Stasinopoulos Ioannis A, Mironchik Yelena, Raman Ana, Wildes Flonne, Winnard Paul, Raman Venu
Department of Radiology, Johns Hopkins University School of Medicine, Baltimore, Maryland 21205, USA.
J Biol Chem. 2005 Jan 21;280(3):2294-9. doi: 10.1074/jbc.M411018200. Epub 2004 Nov 15.

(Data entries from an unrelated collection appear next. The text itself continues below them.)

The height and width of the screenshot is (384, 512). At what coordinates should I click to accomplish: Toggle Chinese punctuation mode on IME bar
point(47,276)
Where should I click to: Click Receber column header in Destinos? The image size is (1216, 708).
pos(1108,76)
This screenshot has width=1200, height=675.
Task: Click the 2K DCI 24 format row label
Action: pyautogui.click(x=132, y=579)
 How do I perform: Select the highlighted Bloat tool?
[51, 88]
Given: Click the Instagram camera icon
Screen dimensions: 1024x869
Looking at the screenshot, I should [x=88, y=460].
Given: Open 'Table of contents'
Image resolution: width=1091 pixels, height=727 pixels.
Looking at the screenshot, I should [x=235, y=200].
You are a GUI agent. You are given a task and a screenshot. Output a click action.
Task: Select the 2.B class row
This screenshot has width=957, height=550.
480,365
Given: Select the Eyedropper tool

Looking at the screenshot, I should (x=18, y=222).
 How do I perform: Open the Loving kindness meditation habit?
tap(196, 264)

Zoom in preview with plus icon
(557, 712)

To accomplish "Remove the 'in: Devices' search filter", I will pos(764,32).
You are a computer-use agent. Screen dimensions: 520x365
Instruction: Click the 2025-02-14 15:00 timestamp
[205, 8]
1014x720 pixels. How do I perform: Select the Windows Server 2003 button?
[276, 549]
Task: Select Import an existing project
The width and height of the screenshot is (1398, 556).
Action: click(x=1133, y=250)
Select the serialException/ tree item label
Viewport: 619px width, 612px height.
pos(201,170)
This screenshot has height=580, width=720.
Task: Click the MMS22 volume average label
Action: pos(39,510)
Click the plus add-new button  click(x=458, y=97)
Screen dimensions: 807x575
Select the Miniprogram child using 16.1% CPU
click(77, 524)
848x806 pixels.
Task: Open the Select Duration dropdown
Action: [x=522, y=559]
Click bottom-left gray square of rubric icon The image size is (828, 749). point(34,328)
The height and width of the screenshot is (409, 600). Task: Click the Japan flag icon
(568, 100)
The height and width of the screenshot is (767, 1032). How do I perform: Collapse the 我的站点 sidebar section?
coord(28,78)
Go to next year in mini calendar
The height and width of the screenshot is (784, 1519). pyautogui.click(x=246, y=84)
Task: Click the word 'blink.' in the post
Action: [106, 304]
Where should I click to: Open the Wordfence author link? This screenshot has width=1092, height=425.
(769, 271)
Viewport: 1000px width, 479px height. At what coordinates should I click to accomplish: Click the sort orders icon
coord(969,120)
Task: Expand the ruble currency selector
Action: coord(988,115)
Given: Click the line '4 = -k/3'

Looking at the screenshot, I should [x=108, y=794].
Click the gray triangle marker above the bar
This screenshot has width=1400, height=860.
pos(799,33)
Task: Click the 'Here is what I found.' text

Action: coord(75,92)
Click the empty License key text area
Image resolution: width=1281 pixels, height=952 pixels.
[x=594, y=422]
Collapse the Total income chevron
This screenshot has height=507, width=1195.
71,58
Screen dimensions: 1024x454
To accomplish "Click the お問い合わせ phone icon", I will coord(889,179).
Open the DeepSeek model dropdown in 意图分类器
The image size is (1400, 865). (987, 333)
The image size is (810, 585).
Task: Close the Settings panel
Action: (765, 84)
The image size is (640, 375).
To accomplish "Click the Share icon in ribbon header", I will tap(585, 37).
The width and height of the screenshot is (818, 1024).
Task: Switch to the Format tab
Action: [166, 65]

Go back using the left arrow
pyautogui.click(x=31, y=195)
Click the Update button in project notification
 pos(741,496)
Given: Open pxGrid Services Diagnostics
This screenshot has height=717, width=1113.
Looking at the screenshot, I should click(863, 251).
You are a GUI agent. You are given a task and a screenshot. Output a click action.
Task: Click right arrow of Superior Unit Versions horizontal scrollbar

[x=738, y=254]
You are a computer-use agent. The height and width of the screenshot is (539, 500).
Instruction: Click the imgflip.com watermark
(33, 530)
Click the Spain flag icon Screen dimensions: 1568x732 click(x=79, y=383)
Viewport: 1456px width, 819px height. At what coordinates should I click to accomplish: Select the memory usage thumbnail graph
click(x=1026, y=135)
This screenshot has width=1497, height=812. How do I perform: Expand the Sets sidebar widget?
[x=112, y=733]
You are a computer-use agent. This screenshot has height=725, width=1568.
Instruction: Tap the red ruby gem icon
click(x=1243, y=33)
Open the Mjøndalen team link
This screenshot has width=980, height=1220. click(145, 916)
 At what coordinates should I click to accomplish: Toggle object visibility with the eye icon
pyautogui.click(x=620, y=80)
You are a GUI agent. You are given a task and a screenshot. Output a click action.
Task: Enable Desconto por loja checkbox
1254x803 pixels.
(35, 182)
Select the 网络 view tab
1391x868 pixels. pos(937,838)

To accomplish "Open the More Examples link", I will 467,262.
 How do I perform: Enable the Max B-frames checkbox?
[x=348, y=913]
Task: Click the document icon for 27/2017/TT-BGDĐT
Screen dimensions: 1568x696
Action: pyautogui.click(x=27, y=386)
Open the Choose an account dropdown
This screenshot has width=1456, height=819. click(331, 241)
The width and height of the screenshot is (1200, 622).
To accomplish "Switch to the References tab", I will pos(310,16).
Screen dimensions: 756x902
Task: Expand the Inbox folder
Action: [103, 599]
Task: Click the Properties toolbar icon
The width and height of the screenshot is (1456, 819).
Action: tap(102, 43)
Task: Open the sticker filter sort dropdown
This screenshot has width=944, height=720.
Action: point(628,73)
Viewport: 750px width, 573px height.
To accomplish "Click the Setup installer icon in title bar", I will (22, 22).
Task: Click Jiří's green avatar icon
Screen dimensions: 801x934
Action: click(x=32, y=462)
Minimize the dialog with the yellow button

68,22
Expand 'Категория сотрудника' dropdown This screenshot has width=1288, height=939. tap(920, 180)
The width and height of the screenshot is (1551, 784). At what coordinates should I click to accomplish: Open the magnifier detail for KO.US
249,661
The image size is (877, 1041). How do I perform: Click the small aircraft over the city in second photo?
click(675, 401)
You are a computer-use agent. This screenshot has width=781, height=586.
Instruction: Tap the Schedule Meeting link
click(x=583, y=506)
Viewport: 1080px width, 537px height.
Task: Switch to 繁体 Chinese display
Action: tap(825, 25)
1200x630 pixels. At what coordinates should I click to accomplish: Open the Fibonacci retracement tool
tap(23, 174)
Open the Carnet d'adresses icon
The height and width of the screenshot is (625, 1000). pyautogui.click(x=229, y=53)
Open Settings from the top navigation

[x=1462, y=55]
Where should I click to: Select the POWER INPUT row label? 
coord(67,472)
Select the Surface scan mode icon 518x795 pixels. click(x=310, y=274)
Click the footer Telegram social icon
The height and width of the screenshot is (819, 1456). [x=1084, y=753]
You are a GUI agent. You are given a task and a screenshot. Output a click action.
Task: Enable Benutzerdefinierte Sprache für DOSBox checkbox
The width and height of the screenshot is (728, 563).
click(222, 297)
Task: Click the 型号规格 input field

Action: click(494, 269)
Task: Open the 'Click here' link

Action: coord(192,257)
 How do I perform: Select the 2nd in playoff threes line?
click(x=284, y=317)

The homeotic gene HOXA5 has been shown to play an important role in breast tumorigenesis. We have shown that loss of p53 correlated with loss of a developmentally regulated transcription factor, HOXA5, in primary breast cancer. Searching for potential protein interacting partners we found that HOXA5 binds to an anti-apoptotic protein, Twist. Furthermore, Twist-overexpressing MCF-7 cells displayed a deregulated p53 response to gamma-radiation and decreased regulation of downstream target genes. Using a p53-promoter-reporter system, we demonstrated that HOXA5 could partially restore the inhibitory effects of Twist on p53 target genes. These effects are likely mediated through both the transcriptional up-regulation of p53 and the protein-protein interaction between HOXA5 and Twist. Thus, the loss of HOXA5 expression could lead to the functional activation of Twist resulting in aberrant cell cycle regulation and promoting breast carcinogenesis.
同源异型基因HOXA5已被证明在乳腺肿瘤发生中起重要作用。我们已经表明,在原发性乳腺癌中,p53的缺失与一种发育调控转录因子HOXA5的缺失相关。在寻找潜在的蛋白质相互作用伙伴时,我们发现HOXA5与一种抗凋亡蛋白Twist结合。此外,过表达Twist的MCF-7细胞对γ射线显示出p53反应失调,并且下游靶基因的调控减弱。使用p53启动子报告系统,我们证明HOXA5可以部分恢复Twist对p53靶基因的抑制作用。这些作用可能是通过p53的转录上调以及HOXA5与Twist之间的蛋白质-蛋白质相互作用介导的。因此,HOXA5表达的缺失可能导致Twist的功能激活,从而导致异常的细胞周期调控并促进乳腺癌的发生。